Yates thought about that for a moment, then sighed and shrugged her shoulders, “I don’t suppose another couple of days will make any difference either way.”

 

“I can’t imagine that we’ll ever meet again, so good luck and no hard feelings,” he said, smiling, holding a hand out to Yates as Cassie stepped aside.

 

“This better not be a joy buzzer,” she said before shaking it.

 

They watched Yates and Rosenberg walk back to the main building, “One thing,” he said when they were alone, “next time you step in front of me and block my view can you at least wear tighter jeans?”

 

“Pervert!” she said before following him out onto the forecourt muttering about how she’d like to tighten a pair of jeans around his neck, “Should it be so dark out here?” she said after taking another drink of potion, to be on the safe side, “Maybe we should wait for it to get a bit lighter before we make our move.”

 

He studied the strange pattern on his staff as the runes blinked on and off in turn, giving the impression that a single light was running its length, pointing upwards.
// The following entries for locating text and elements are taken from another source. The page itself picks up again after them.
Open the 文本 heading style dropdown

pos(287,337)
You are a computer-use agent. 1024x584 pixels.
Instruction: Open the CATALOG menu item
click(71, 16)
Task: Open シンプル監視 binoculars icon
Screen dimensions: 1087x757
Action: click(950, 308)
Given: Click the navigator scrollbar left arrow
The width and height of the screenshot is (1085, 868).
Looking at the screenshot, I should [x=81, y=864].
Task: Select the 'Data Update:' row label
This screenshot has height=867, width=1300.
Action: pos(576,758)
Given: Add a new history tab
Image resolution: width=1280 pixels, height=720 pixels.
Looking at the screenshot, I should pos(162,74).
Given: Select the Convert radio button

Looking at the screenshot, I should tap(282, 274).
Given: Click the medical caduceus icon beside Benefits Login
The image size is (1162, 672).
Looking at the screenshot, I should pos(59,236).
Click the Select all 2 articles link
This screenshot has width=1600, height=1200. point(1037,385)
He held it above his head and whispered, “Solas-siridh.”

 

The beam shot straight up like a searchlight as every rune blazed in unison, spreading out as it lit the undersides of the ever growing number of gigantic dragons that were circling tirelessly above them, filling the sky as far as the eye could see and blocking out the setting sun, “I don’t think that’s going to happen anytime soon,” he said.